■ Task description
Everything from the line containing "Click the Lot calendar toolbar icon" through the line containing "Screen dimensions: 1299x879" should be repeated exactly, and nothing else from the data.

Material shown below:

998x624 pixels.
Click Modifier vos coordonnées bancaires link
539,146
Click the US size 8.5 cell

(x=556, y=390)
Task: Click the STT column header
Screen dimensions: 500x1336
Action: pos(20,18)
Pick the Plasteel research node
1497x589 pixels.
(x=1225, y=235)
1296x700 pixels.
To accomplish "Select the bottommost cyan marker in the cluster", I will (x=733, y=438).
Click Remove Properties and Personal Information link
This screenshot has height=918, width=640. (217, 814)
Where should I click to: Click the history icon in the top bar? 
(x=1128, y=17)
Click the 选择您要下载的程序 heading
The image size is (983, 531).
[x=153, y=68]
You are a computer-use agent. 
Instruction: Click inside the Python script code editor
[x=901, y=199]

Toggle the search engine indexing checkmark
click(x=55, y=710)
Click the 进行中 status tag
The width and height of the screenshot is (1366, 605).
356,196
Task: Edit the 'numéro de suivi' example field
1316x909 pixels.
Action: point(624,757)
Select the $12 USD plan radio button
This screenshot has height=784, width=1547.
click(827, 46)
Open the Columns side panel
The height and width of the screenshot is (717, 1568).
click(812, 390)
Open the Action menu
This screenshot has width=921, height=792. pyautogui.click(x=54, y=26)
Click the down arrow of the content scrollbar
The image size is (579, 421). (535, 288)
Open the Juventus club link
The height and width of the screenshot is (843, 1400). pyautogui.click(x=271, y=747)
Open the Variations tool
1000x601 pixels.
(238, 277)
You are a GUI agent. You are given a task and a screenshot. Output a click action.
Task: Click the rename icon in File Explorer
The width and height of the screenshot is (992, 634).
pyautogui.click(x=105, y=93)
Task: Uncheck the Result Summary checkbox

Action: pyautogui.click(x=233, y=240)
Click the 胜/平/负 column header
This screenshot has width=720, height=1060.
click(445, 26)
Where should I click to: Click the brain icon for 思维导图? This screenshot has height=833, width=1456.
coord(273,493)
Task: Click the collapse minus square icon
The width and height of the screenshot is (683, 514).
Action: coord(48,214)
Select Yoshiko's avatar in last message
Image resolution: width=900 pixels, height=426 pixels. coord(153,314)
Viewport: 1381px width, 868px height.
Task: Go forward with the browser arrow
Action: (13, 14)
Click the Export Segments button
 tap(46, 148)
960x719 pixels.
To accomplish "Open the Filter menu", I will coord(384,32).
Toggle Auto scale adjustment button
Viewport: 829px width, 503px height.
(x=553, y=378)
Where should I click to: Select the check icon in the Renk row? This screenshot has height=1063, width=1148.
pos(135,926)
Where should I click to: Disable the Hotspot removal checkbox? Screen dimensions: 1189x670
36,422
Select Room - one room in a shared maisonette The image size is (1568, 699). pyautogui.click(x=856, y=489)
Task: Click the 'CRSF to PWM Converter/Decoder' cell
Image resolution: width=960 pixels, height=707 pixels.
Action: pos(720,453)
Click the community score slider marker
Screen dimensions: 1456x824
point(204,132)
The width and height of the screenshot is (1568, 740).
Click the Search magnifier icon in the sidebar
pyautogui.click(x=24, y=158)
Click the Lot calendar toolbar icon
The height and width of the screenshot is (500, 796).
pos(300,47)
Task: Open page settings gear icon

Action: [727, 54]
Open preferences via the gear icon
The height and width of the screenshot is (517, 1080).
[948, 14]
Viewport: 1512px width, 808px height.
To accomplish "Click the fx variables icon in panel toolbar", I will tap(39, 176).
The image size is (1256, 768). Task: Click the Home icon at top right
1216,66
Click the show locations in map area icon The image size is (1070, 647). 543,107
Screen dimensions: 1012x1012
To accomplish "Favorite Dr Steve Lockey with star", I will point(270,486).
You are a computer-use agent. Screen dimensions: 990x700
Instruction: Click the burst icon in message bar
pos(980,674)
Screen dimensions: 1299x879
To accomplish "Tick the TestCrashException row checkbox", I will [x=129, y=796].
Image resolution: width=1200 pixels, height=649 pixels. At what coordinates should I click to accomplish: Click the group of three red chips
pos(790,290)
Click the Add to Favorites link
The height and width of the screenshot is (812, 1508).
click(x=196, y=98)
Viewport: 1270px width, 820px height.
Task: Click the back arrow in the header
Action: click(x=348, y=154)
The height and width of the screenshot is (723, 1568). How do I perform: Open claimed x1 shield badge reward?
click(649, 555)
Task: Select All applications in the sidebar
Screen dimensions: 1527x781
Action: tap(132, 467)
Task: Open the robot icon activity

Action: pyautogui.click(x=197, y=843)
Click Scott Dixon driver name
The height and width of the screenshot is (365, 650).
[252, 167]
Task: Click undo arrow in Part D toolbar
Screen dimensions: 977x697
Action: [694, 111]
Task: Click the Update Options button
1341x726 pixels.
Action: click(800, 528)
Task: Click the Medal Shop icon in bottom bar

End of Material shown.

■ Output for this exercise
Click the Lot calendar toolbar icon
The height and width of the screenshot is (500, 796).
pos(300,47)
Task: Open page settings gear icon

Action: [727, 54]
Open preferences via the gear icon
The height and width of the screenshot is (517, 1080).
[948, 14]
Viewport: 1512px width, 808px height.
To accomplish "Click the fx variables icon in panel toolbar", I will tap(39, 176).
The image size is (1256, 768). Task: Click the Home icon at top right
1216,66
Click the show locations in map area icon The image size is (1070, 647). 543,107
Screen dimensions: 1012x1012
To accomplish "Favorite Dr Steve Lockey with star", I will point(270,486).
You are a computer-use agent. Screen dimensions: 990x700
Instruction: Click the burst icon in message bar
pos(980,674)
Screen dimensions: 1299x879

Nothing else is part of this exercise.